_EXERCISE AIM_
Transcribe every entry word for word. Skip the pictures.

BEGIN DATA FOR THE TASK

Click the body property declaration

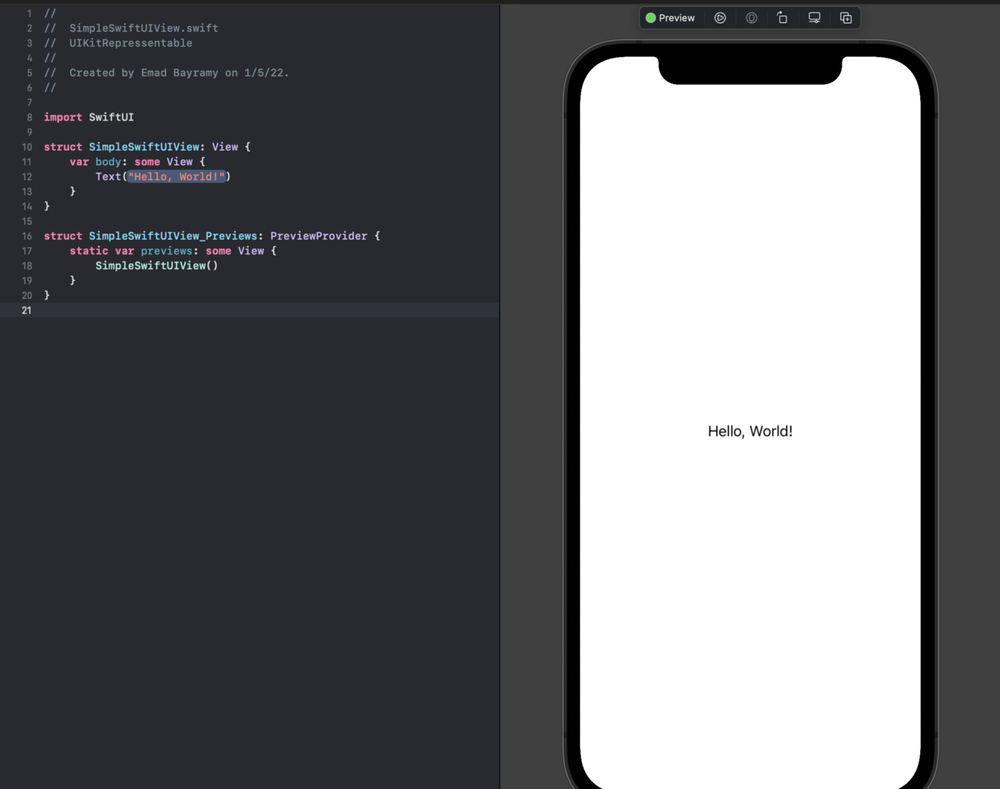108,161
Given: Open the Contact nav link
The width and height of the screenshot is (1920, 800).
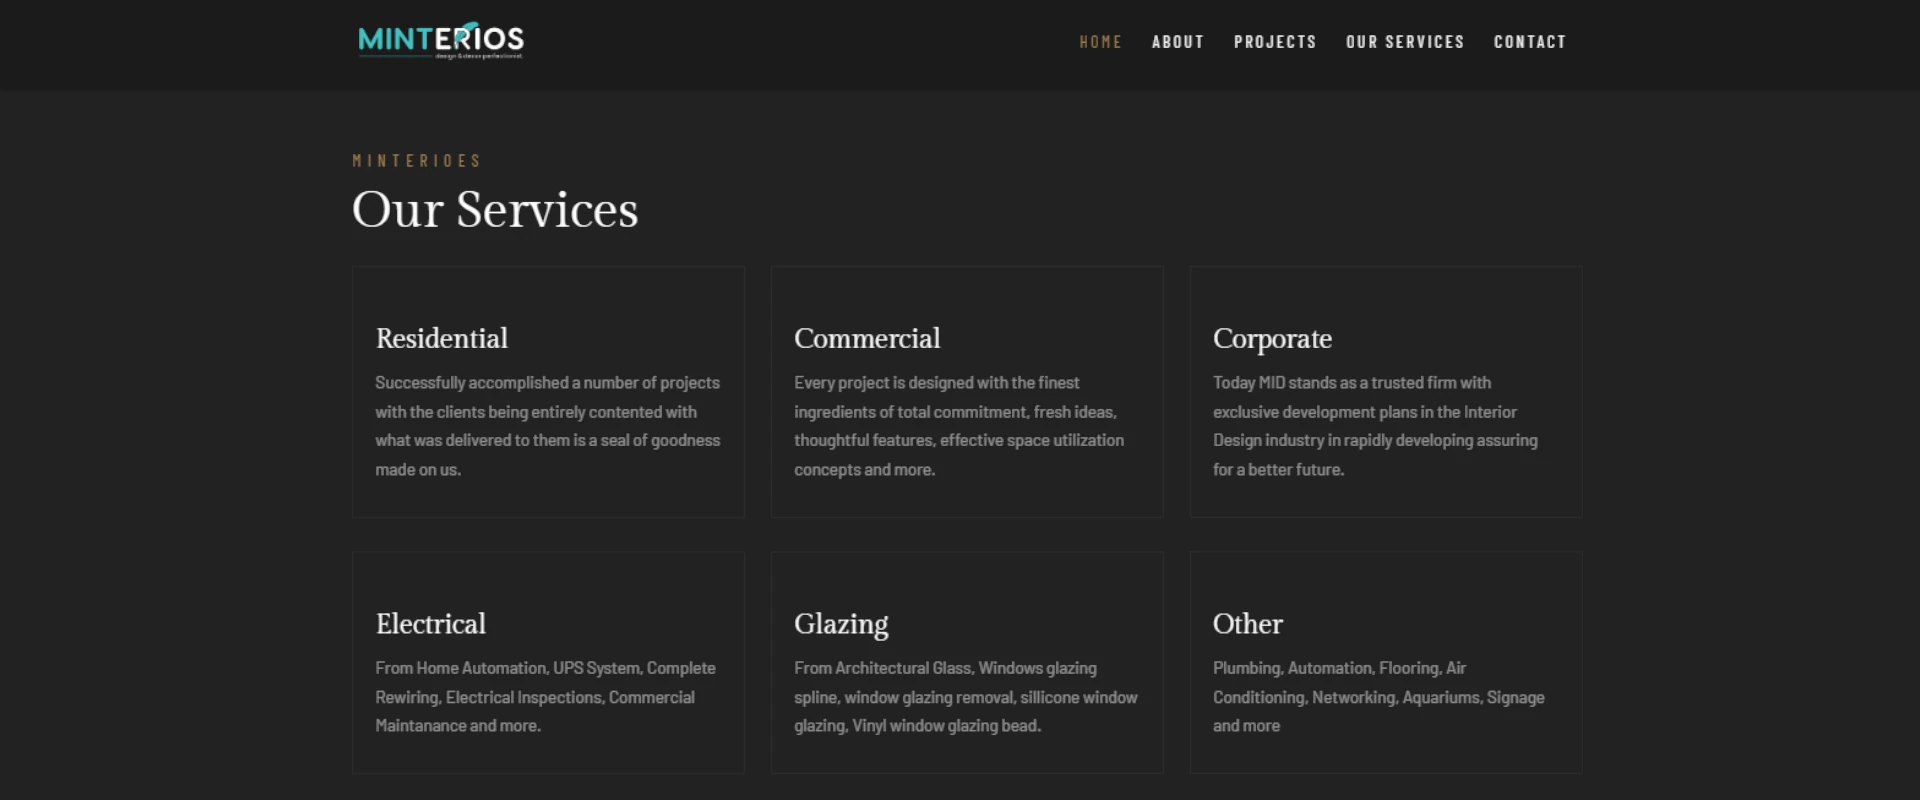Looking at the screenshot, I should click(x=1529, y=42).
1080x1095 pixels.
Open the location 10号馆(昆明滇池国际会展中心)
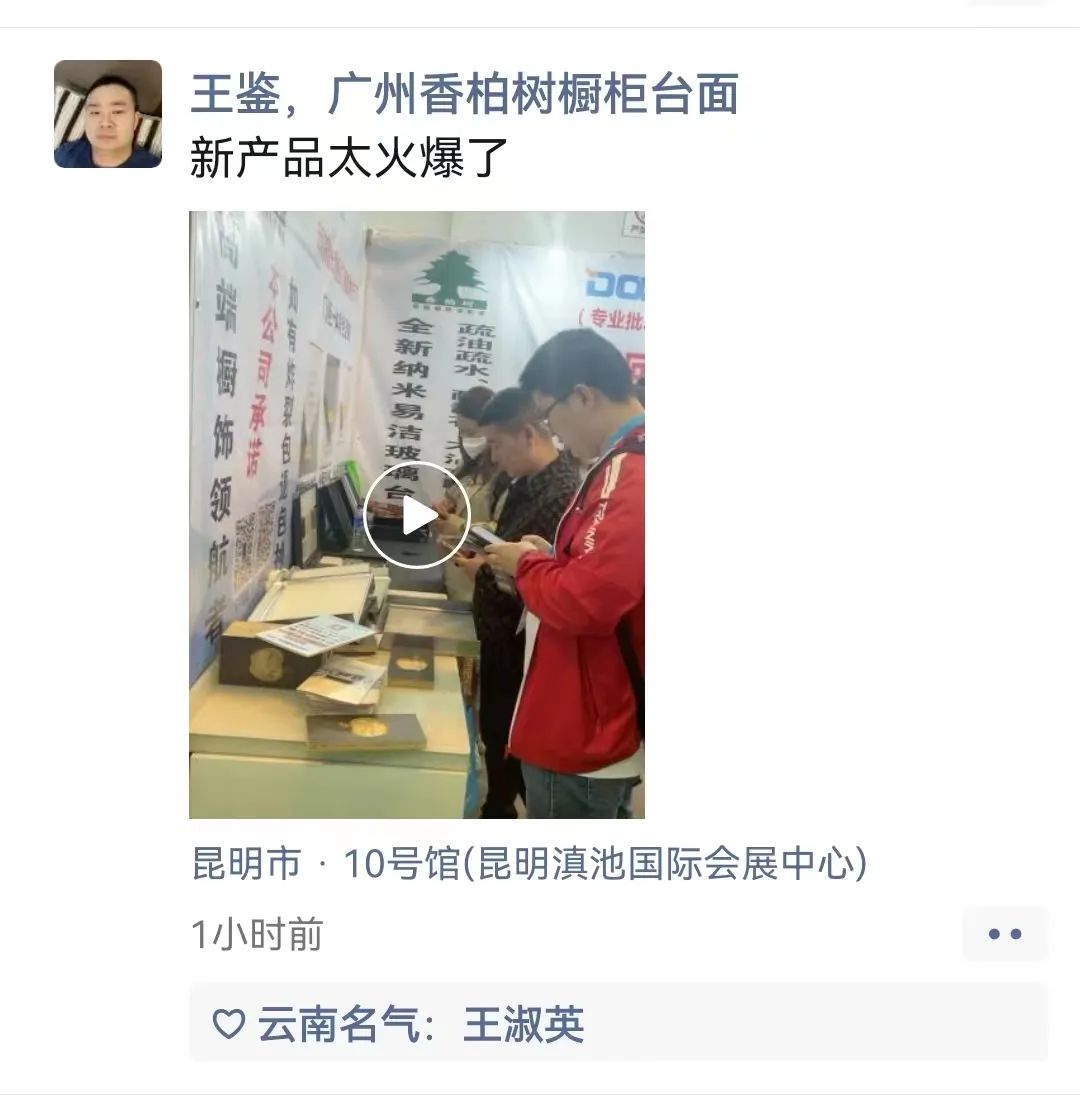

END DATA FOR THE TASK

_EXPECTED OUTPUT_
Click the body property declaration

108,161
Given: Open the Contact nav link
The width and height of the screenshot is (1920, 800).
Looking at the screenshot, I should click(x=1529, y=42).
1080x1095 pixels.
Open the location 10号馆(昆明滇池国际会展中心)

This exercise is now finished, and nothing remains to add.